**What this task involves**
Find where "Screen dimensions: 424x367" appears in the entries below. That line and all lines after it, through the last, are to be duplicated exactly, with nothing else.

**Records provided**
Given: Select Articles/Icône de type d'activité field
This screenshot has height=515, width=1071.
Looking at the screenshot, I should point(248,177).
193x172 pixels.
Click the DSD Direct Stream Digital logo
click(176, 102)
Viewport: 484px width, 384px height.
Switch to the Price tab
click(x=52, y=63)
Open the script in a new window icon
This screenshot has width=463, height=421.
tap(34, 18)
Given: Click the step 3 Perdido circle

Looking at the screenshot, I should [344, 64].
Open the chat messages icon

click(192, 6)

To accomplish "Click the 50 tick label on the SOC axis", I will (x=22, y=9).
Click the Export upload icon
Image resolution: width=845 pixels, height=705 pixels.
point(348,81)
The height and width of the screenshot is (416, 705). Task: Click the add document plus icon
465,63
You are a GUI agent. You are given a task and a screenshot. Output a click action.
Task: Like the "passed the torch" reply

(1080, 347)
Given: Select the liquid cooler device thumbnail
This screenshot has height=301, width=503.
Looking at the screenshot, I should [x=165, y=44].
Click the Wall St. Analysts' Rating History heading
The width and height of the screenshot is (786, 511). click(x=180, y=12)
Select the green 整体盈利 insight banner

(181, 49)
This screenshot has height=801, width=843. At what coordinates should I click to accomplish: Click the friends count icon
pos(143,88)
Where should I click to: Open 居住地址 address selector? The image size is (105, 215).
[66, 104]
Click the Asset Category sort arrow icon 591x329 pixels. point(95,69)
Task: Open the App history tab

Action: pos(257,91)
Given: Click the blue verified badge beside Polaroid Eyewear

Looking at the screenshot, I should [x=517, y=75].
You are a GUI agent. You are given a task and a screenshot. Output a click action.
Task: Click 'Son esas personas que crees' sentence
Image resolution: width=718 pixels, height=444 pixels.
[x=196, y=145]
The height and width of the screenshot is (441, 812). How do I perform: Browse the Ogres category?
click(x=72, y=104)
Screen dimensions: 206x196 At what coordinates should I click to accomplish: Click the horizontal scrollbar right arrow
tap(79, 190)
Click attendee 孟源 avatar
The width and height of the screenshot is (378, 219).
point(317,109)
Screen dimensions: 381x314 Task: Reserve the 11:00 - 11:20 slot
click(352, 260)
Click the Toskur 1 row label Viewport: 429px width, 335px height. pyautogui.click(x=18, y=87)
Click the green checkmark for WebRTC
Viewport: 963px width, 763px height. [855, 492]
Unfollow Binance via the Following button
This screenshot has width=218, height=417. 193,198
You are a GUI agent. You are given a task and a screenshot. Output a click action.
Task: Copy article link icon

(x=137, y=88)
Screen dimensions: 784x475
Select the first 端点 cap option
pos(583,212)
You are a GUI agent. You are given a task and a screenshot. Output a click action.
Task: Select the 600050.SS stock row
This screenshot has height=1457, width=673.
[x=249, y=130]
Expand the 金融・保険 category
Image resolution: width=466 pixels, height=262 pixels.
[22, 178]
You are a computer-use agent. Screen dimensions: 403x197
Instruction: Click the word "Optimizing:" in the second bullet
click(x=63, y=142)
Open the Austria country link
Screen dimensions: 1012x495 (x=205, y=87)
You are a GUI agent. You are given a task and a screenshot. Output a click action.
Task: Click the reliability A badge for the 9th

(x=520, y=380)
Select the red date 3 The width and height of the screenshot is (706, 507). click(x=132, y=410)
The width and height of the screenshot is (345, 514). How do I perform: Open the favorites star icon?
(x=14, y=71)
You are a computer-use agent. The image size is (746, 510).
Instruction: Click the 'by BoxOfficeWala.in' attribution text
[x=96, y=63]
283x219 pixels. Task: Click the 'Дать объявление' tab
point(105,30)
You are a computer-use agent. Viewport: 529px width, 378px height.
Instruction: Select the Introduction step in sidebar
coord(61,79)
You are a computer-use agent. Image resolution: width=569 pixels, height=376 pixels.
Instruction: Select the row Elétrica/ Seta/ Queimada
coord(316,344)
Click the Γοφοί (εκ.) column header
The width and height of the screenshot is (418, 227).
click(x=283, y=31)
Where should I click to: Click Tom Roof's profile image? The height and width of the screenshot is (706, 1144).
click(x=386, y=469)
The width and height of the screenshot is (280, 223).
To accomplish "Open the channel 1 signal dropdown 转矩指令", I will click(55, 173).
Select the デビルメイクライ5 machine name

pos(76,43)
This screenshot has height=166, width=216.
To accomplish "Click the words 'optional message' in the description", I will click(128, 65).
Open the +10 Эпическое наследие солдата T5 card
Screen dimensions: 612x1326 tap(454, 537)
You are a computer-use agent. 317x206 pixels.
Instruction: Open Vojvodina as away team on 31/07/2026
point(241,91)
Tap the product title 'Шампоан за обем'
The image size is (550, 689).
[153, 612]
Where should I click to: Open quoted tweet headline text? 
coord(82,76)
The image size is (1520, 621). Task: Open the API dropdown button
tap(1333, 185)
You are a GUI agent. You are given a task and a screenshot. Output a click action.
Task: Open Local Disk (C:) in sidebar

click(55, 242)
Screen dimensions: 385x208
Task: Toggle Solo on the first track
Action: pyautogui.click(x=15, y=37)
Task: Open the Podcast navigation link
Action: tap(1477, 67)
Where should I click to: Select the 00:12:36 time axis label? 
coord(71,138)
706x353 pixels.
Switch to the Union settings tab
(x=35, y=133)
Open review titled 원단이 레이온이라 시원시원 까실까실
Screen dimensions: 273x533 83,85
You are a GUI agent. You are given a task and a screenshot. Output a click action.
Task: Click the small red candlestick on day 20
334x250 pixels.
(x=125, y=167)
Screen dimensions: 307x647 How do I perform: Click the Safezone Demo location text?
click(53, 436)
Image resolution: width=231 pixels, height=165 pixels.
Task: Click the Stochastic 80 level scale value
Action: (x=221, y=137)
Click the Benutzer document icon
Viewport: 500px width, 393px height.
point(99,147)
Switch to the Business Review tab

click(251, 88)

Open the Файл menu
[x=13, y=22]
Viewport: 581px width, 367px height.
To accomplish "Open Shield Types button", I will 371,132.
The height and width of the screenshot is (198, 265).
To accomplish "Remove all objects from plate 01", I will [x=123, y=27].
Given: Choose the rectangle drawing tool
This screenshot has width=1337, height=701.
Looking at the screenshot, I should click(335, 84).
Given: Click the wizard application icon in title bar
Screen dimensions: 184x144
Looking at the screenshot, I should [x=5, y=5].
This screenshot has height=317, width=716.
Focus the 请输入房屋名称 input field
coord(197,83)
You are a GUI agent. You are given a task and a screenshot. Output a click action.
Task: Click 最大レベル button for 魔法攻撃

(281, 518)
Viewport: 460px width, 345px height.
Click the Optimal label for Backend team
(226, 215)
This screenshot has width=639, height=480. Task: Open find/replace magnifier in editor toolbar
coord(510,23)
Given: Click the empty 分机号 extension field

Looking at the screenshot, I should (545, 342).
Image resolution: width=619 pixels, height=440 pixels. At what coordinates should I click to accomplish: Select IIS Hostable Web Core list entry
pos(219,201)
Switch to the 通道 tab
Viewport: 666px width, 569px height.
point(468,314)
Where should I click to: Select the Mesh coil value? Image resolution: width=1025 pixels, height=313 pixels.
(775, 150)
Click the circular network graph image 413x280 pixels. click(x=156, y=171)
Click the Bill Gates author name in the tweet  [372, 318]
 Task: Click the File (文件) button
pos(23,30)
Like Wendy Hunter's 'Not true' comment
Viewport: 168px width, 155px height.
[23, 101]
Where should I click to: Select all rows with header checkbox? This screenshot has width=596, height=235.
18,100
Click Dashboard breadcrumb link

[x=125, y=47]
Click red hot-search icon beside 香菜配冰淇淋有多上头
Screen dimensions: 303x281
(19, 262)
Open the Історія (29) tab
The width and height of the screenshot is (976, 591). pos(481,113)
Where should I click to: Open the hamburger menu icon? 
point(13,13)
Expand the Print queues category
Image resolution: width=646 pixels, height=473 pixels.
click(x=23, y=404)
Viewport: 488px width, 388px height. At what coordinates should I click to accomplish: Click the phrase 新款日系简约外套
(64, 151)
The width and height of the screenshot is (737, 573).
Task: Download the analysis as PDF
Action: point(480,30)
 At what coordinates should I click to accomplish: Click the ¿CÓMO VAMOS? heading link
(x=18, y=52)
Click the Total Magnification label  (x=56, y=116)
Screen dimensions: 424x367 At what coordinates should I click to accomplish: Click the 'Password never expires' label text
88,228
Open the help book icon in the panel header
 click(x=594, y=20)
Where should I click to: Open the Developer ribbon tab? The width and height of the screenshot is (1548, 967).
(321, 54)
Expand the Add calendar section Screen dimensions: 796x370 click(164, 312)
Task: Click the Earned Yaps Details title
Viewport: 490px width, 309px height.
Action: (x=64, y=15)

**Final answer**
Screen dimensions: 424x367 At what coordinates should I click to accomplish: Click the 'Password never expires' label text
88,228
Open the help book icon in the panel header
 click(x=594, y=20)
Where should I click to: Open the Developer ribbon tab? The width and height of the screenshot is (1548, 967).
(321, 54)
Expand the Add calendar section Screen dimensions: 796x370 click(164, 312)
Task: Click the Earned Yaps Details title
Viewport: 490px width, 309px height.
Action: (x=64, y=15)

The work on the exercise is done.